LLC (“OppFi”). The loan agreements provide for an annual interest rate of

159.56% and include an arbitration clause stating that “governs all ‘Claims’ of one

party against another” but “DOES NOT include claims related to the validity,

enforceability, coverage or scope of this Clause. Those claims shall be determined

by a court.” The loan agreement also includes a choice of law provision stating

that the loan “is governed by federal law and the laws of the State of Utah, except

that the Arbitration Clause is governed by the Federal Arbitration Act.” The

arbitration clause, in turn, provides that the arbitrator “must apply substantive law

consistent with the FAA.”

Carpenter filed a putative class action lawsuit alleging that OppFi issued

usurious loans in violation of California and federal law, and OppFi moved to

compel arbitration. The district court denied OppFi’s motion, finding the

arbitration clause unconscionable under California law, which requires a showing

of both procedural and substantive unconscionability. OTO, L.L.C. v. Kho, 447

P.3d 680, 689–90 (Cal. 2019). We have jurisdiction under 9 U.S.C. § 16, and we

** The Honorable Robert S. Lasnik, United States District Judge for the Western District of Washington, sitting by designation.

2 review de novo a district court’s decision to deny a motion to compel arbitration.

Holley-Gallegly v. TA Operating, LLC, 74 F.4th 997, 1000 (9th Cir. 2023). We

vacate the denial of OppFi’s motion and direct the district court to refer this matter

to arbitration.

1. The district court held that the arbitration clause is substantively

unconscionable because it requires that the arbitrator apply Utah law to the loan

agreement pursuant to the agreement’s choice of law provision. According to the

district court, doing so would allegedly “eliminate the substantive basis for

[Carpenter’s] claims.” The district court erred in making this determination

because application of the loan agreement’s choice of law provision “must be

decided in the first instance by the arbitrator.” Vimar Seguros y Reaseguros, S.A.

v. M/V Sky Reefer, 515 U.S. 528, 540–41 (1995) (holding that district courts may

not speculate what substantive law an arbitrator “might apply”).

Carpenter argues that Vimar Seguros is inapt because our decision in Bridge

Fund shows that district courts may conduct a choice of law analysis to invalidate

an arbitration clause. See Bridge Fund Cap. Corp. v. Fastbucks Franchise Corp.,

622 F.3d 996, 998 (9th Cir. 2010). In Bridge Fund, however, the court did not

speculate which law the arbitrator “might apply” to the entire underlying contract.

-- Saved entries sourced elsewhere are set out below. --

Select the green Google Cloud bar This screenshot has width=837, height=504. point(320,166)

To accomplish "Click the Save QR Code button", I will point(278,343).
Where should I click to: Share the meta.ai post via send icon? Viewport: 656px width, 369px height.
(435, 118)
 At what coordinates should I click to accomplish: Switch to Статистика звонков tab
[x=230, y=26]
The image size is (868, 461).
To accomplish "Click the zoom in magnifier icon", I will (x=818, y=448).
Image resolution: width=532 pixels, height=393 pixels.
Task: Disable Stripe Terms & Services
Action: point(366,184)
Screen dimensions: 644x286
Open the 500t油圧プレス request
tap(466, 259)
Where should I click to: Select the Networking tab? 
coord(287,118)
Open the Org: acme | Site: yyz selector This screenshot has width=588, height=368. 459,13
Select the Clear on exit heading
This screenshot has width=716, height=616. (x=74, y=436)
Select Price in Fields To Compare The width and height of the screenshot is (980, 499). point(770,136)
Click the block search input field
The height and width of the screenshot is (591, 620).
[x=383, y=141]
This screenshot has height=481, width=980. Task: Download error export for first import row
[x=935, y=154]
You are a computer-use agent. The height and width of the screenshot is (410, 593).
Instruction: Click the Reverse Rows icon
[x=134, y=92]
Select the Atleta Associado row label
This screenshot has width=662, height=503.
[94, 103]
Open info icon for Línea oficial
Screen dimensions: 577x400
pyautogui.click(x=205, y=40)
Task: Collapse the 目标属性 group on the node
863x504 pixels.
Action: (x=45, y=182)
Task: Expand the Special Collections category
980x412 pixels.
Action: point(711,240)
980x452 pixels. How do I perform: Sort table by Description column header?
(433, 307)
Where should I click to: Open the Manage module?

See Vimar Seguros, 515 U.S. at 541. Instead, the court cabined its analysis to

determine which state law applied to “the question of unconscionability” of the

3 arbitration clause, and then proceeded to find unconscionable two provisions

within the arbitration clause. Bridge Fund, 622 F.3d at 1002–05. The district

court’s analysis here was not similarly cabined.

Carpenter also argues that the arbitration clause is substantively

unconscionable because the arbitrator “must enforce” the loan agreement’s choice

of law provision even if doing so would render the loan illegal under California

law. However, this “claim is premature” because “[a]t this interlocutory stage it is

not established what law the arbitrators will apply,” Vimar Seguros, 515 U.S. at

540. And even if California law applies, arbitrators are not required to enforce

invalid contracts. See Buckeye Check Cashing, Inc. v. Cardegna, 546 U.S. 440,

448 (2006). Moreover, the district court here may retain jurisdiction, so it “will

have the opportunity at the award-enforcement stage to ensure that the legitimate

interest in the enforcement of the . . . laws has been addressed.” Vimar Seguros,

515 U.S. at 540 (alteration in original) (quoting Mitsubishi Motors Corp. v. Soler

Chrysler-Plymouth, Inc., 473 U.S. 614, 638 (1985)); see also HayDay Farms, Inc.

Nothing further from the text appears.